Anyway, I don't think the "when" is really interesting to think about,
especially when it's an arbitrary date. I prefer to ponder on much more
significant and inevitable events/thresholds such as when AIs will surpass
humans in every aspect. In my opinion, as long as AIs are inferior to humans
in terms of intelligence, there will be jobs for most people, but past this
point the concept of "work" is not event relevant anymore. And don't tell me
"people will always need interaction with other people". That's clearly
underestimating the capacity of future generations to identify with highly
intelligent and sentient robots.

------
LesZedCB
> Throughout history, technology has been a job creator—not a job destroyer

This is one argument that I have always really disagreed with. Technology
doesn't inherently create jobs. Rather it makes people able to be more
productive and efficient. I think that will longer stand the test of time.

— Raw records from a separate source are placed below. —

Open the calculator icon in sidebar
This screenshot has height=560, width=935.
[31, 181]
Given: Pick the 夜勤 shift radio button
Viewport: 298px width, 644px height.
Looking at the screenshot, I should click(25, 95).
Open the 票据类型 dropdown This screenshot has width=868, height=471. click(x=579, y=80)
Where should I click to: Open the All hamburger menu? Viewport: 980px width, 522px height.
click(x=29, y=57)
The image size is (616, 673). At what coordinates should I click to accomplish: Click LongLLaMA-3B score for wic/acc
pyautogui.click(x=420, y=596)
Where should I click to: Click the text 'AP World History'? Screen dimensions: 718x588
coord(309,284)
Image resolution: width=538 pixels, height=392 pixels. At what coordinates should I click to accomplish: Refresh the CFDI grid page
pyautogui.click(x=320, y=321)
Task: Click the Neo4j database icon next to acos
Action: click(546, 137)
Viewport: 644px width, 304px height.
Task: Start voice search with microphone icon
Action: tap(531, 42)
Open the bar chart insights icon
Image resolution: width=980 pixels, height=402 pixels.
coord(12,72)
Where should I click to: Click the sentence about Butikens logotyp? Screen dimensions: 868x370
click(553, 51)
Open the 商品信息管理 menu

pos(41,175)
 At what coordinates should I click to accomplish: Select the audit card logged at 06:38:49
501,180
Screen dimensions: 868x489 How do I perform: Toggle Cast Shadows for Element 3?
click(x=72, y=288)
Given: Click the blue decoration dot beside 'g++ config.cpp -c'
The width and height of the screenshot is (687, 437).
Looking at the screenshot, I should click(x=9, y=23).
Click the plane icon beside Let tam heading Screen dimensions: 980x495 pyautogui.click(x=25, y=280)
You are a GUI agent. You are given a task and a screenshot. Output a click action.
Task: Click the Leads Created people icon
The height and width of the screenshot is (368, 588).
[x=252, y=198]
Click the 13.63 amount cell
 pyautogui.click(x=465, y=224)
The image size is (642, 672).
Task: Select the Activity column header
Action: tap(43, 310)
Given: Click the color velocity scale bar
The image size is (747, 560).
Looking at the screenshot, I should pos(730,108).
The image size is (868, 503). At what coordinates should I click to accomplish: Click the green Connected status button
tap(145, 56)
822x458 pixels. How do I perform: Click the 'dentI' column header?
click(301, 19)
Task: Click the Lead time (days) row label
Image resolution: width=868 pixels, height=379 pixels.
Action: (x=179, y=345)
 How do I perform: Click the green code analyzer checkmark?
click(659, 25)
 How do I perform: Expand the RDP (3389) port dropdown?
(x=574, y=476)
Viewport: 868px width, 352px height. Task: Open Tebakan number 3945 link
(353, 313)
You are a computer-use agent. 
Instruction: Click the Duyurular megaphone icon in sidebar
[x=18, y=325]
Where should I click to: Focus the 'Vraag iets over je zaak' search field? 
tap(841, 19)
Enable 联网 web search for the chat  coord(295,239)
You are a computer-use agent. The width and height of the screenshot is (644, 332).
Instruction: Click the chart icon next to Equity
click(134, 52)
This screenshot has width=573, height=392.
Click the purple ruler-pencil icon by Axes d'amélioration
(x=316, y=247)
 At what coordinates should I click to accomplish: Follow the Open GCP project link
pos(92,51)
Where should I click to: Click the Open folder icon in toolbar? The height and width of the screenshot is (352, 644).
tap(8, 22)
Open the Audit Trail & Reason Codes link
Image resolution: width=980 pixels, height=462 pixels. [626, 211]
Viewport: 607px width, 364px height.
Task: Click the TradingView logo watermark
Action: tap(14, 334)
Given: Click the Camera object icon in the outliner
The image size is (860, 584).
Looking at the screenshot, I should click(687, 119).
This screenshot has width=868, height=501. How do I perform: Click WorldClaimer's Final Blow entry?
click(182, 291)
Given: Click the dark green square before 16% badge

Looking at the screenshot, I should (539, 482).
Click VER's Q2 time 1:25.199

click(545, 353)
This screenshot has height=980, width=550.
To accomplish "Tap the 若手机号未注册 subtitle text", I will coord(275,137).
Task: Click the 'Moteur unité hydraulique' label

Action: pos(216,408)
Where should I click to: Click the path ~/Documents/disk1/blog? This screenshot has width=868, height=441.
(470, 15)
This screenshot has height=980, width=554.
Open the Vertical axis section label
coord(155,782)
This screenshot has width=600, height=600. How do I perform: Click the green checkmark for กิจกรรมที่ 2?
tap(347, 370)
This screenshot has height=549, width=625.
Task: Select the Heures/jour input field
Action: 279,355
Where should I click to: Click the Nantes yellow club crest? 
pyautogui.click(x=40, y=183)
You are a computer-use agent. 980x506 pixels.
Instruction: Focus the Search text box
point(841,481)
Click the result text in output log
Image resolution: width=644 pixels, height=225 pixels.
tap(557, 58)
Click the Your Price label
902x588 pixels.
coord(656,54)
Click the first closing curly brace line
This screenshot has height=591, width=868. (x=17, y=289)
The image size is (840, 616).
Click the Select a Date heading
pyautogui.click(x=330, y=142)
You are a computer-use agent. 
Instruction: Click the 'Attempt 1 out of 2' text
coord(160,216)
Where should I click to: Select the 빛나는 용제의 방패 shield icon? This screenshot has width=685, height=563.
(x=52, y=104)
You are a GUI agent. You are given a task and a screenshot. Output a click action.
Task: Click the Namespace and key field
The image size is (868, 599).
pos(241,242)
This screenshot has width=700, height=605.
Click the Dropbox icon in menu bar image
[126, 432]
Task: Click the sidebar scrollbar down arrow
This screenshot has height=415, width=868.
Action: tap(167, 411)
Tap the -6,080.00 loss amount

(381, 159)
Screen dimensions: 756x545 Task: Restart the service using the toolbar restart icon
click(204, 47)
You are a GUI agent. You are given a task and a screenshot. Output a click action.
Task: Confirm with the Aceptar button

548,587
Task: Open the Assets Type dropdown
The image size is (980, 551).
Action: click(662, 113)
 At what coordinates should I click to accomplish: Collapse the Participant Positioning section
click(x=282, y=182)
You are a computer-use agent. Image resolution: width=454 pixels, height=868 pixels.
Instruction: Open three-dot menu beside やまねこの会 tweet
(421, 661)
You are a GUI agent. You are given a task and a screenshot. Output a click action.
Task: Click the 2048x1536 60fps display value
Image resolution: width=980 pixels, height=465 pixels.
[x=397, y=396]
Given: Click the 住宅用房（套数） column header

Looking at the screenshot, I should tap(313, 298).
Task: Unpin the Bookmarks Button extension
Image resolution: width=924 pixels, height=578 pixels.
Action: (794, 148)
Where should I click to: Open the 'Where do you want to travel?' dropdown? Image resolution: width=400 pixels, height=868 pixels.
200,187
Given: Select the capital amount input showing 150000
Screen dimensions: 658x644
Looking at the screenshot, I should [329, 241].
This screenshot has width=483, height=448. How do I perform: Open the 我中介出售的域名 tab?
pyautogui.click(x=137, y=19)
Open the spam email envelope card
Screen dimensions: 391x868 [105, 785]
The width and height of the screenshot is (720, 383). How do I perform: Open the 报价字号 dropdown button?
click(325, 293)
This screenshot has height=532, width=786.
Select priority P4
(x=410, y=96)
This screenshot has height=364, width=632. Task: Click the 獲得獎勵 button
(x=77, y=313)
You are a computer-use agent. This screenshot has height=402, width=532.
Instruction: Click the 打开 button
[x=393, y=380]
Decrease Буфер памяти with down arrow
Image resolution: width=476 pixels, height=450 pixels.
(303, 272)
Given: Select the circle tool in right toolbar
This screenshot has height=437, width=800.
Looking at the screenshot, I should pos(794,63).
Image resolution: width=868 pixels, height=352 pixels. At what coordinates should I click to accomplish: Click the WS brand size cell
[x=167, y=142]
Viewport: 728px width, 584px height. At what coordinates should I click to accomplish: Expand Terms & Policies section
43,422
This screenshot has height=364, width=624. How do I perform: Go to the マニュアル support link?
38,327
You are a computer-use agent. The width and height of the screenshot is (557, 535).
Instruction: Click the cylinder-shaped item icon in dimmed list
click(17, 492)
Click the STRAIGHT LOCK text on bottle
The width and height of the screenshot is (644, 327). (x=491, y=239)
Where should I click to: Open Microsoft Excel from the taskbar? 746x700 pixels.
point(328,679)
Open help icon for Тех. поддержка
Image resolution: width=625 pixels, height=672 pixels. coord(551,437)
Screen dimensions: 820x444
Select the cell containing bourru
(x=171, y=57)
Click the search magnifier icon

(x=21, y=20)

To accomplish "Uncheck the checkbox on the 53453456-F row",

Hopefully someday soon we will go beyond this need for everybody to have jobs
so that they can pay for food and rent. Instead we will be able to do human
things. Do projects, cool hacks, make art and music, explore the universe. Why
spend all our time compensating for scarcity when robotics can do it for us?

That however is going to be a long transition. Especially one for the people
in the US, who have such a heavy burdened work culture (i.e. if you aren't
working you aren't valuable to society). Also shameless plug here for
basic/guaranteed annual income.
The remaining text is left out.